From blues and punk to rock and roll, Arthur White has at one point in his life played nearly every kind of music, but now he believes he has finally found “the perfect gig.” As the director of MU’s Jazz Performance Studies program and Assistant Professor in the School of Music, White now handles all things jazz at MU.
That includes directing several big bands and a handful of differently themed jazz combos, as well as teaching numerous courses, maintaining the MU Jazz Festival (which just celebrated its twenty-second anniversary), and taking care of “the nuts and bolts” of MU’s brand new Jazz Performance Studies Program, which began in the fall of 2008. This program offers options in jazz studies for both music and non-music majors and, with nearly twenty students in its first semester, appears to be off to a running start.
For this feature, we sought to document the creative process—from practice to performance—as MU’s big band prepared for and performed a concert at the Missouri Theatre on November 13, 2008. We also talked to four students of jazz—a drummer, a saxophonist, a trombonist, and a trumpet player. In the process, we learned what constitutes jazz, why people are drawn to this type of music, and the gratitude they feel for being able to play along with other jazz lovers.

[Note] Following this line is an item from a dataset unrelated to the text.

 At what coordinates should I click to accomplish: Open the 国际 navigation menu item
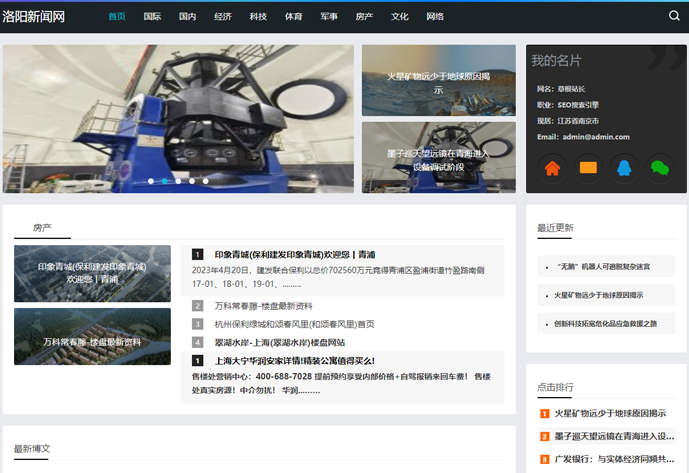click(152, 17)
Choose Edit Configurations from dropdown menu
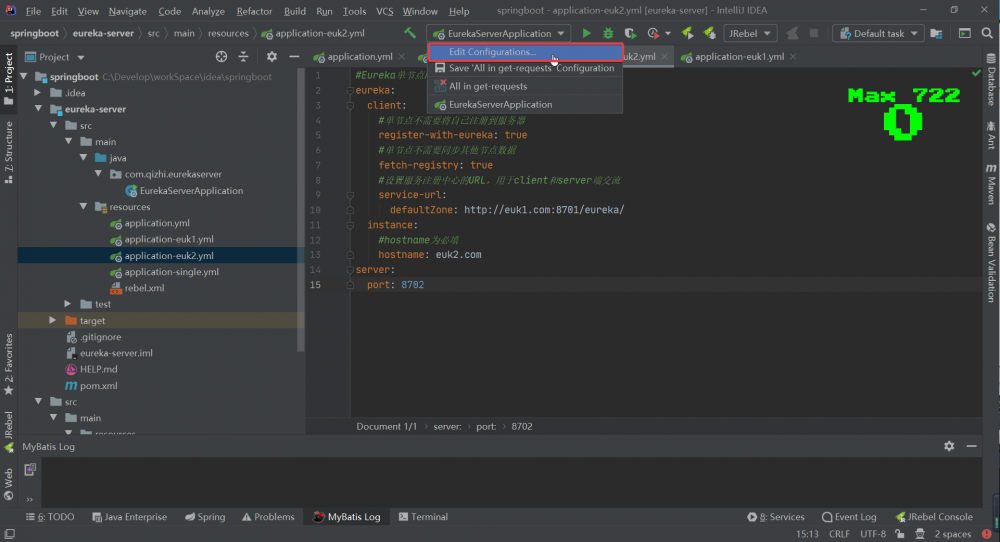1000x542 pixels. (x=492, y=52)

Jazz is a uniquely American art form, one that grew out of many musical developments around the turn of the last century. “It’s a huge art form that sprang up very quickly and is a representation of the twentieth century, the black experience, and the Harlem Renaissance,” says trombonist David Witter. Jazz’s origins, in fact, are part of what attracted saxophonist Jacob Hallman, who explains that “it’s had time to develop and become its own thing.” What most sets jazz apart from other kinds of music is its complex improvisational content. You can play a piece multiple times, it's often said, and it will be different each time. “Jazz has this element of spontaneity,” says Hallman. “There is a degree of interaction that happens between musicians that is never planned; it is always unique.”

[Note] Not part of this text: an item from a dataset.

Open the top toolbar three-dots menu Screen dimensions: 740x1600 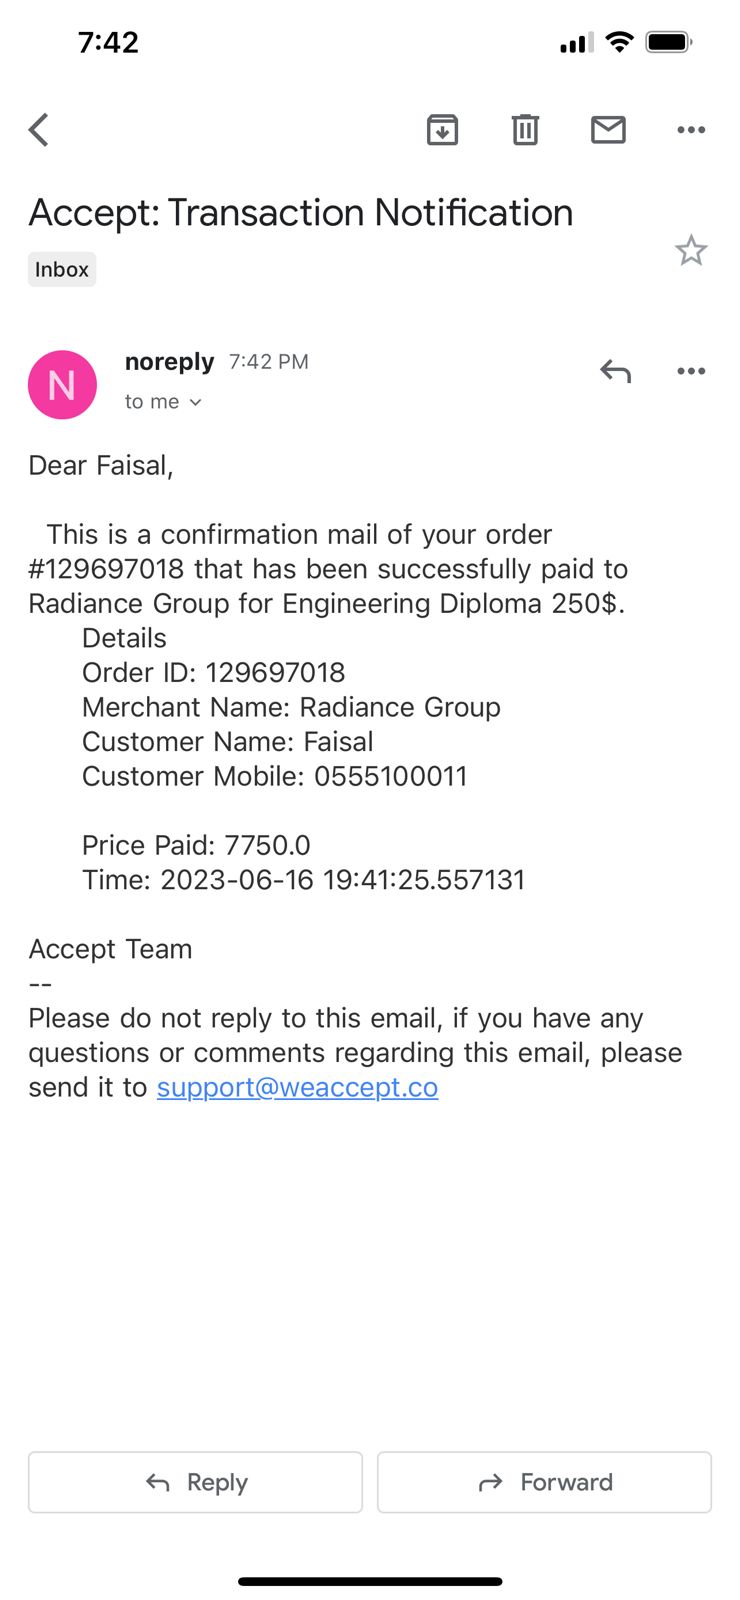(691, 130)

Many jazz musicians have a story to tell about how they developed their love affair with jazz. Arthur White is no exception. “In high school,” he begins, “my band director gave me my first Charlie Parker record. It was Bird with Strings. I remember hearing the string orchestrations as very lush combined with this incredibly technically proficient, forward-moving saxophone playing, and I’d never heard anything like it. I think I was 15 when I heard that album, and it was all over for me then! That was the minute I fell in love with jazz, and I wanted to get my hands on as much of it as I possibly could.” Percussionist Lloyd Warden turned to the drums at age ten when his band director told him he couldn’t play electric guitar. Warden vividly recalls one moment at age eleven—the night he saw Bernard “Buddy” Rich play drums on The Tonight Show: “After that, I knew that I wanted to play jazz. His presence, and the way he had mastered the instrument was just so riveting to me as a child…. I stayed up late and I watched every move he made. And then I would go downstairs to my drum set and try to mimic what I just saw.”

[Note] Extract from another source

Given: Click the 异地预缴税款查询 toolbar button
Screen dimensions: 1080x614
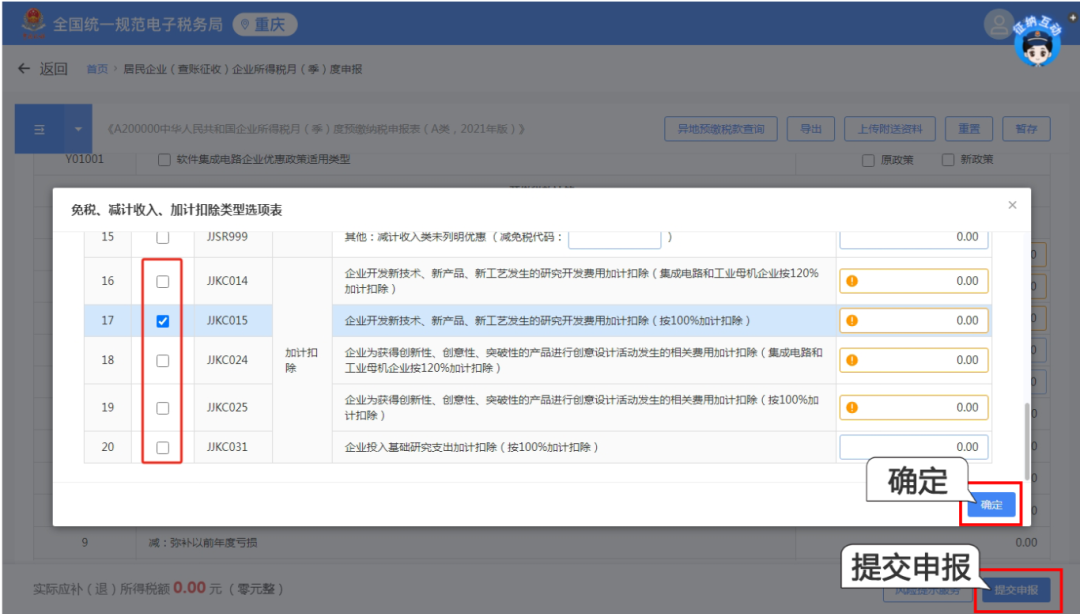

Meredith Hammer recounts that, although “there wasn’t any defining moment” when she felt jazz call to her, she found out in junior high that it was “kind of natural” for her to “take it to another level” with improvisation because it gave her an opportunity to express her ideas about the music. Warden explains this phenomenon further: “The thing that makes jazz unique in relationship to other forms of music is its complexity—theoretically, analytically, aurally. Yet if it is presented appropriately and professionally, all of those things that make it complex seem relatively hidden. If you see someone who is proficient at jazz, it seems effortless. It's like he is just breathing or walking down the street, but the development of skills behind it is enormous.” Dave Witter agrees: “I was turned on to jazz initially just as a listener. I knew immediately that it involved a technique that needed to studied.” Furthermore, notes Witter, “there is a subversive poetic nature to it, which is always appealing.”
After spending much time looking over and directing scores, White notes that the music tends to rub off on him. It is interesting to hear jazz composers explain their creative process. Starting with a germ of an idea, many jazz arrangements become mélanges of the composer’s musical heroes. For example, “The Macadam of Good Intentions,” written by former MU jazz director Doug Leibinger, has many influences, starting with one intriguing chord played by a tenor saxophonist by the name Bob Mintzer (of The Yellow Jackets)—a chord that broke the rules of jazz arranging and became the germ for a new song. “It’s certainly a fulfilling thing when you’ve spent a lot of time writing something in your office or at home and then it actually comes to life with real musicians,” says Leibinger. “It’s very inspiring.” The debut of “The Macadam of Good Intentions” occurred on a drizzly November evening in the beautiful Missouri Theatre and featured guest saxophonist Ron Dziubla.
From selecting charts and arrangements to planning the nitty-gritty details of rehearsals, considerable work goes into preparing for concert performance. “There’s so much behind-the-scenes work,” says White. “When people go to concerts, they see the final product, the polished act (or hopefully polished), and that’s what people hear. It sounds so effortless, it sounds so easy, and it seems like so much fun.” A normal big band will rehearse three to five times a week, White explains, “but a lot of people don’t realize the countless hours spent in the practice room, working on scales and arpeggios and technical abilities, and then working on reading music and fixing parts.”
In fact, the process often begins on the page. Giving students unfamiliar charts provides opportunities for sight-reading, an important skill, and “the more you sight-read, the better you are going to get.” Being able to take a brand new score and breathe life into the notes on the page is a wondrous thing. Once they have read the score together, individual band members are expected to practice on their own and in sectionals grouped according to instrument. As concert day nears, the director and band must quickly determine the sections on which to spend their precious remaining rehearsals. “The preparation of music is an unfinished product, always,” says White. “I think that’s what keeps a lot of us motivated to play, because we want to be the absolute best players we can be. But we have to realize early on that it’s not about the end result. It’s about the process, it’s about the journey, it’s about making every performance a little bit better than the last time we played.”
The transformation from idea to musical score and performance, as spellbinding as it is, must eventually come to an end. Such is the ephemeral nature of music. After the concert, the musicians get one day off, and then they're back to work preparing for the next big gig. With the jazz students at MU increasingly commissioned to perform at community functions, they frequently get “a real gig and real professional experience.” This experience, White notes, provides excellent training for the real world.